Dracula has never discerned between men and women in matters of his own gruesome taste.
But a new BBC adaptation asks whether the cosmopolitan vampire desired more than the blood of both sexes.
The series suggests that the Eatern European aristocrat may have sex with men in a nod to theorised gay undertones of the original Victorian novel.
Characters open the BBC retelling of Bram Stoker’s gothic masterwork by interrogating a guest recently returned from the Count’s castle, asking if he was given a “contagion” by having “intercourse” with the blood-sucking villain.
“I think horror should be transgressive,” said writer Mark Gatiss, who brought Sherlock Holmes to the BBC.
“Horror over time becomes quite cosy. I think horror should not be cosy.”
Despite the immediately sexual context of the series, co-writer Steven Moffat claimed viewers should delete their dating apps if they see Dracula’s actions as lustful.
The new iteration echos theories that Irish author Stoker, who was friends with Oscar Wilde, a wit convicted for his sexuality, and who also wrote impassioned letters to poet Walt Whitman about being a “wife to his soul”, was himself a closeted homosexual.

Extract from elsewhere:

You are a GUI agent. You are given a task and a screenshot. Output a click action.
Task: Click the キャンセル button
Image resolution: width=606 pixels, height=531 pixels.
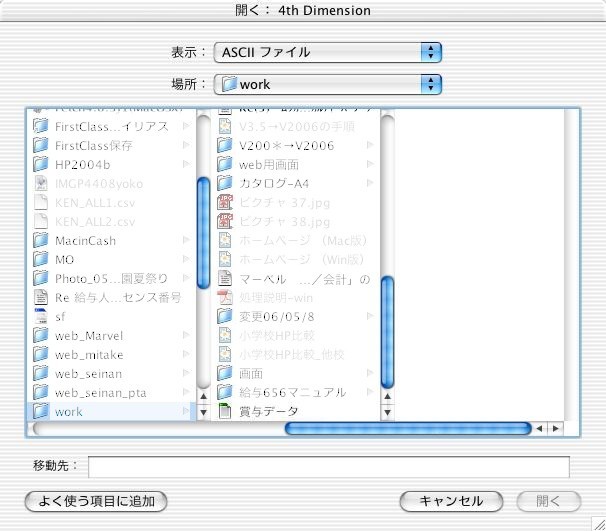451,501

A private man, married to a former love interest of Wilde, little is known about Stoker’s life beyond the 1897 epistolary novel which ensured his lasting fame.
This has been reworked in a BBC period adaptation airing on New Year’s Day, which hints at the sexual habits of the centuries-old vampire, equipped once again with his hallmark cape and castle, and finds laughs with a character writers originally dubbed “Atheist Nun”.
The habited sceptic opens the show by asking in a pre-credit sequence: “Did you have intercourse with Count Dracula?”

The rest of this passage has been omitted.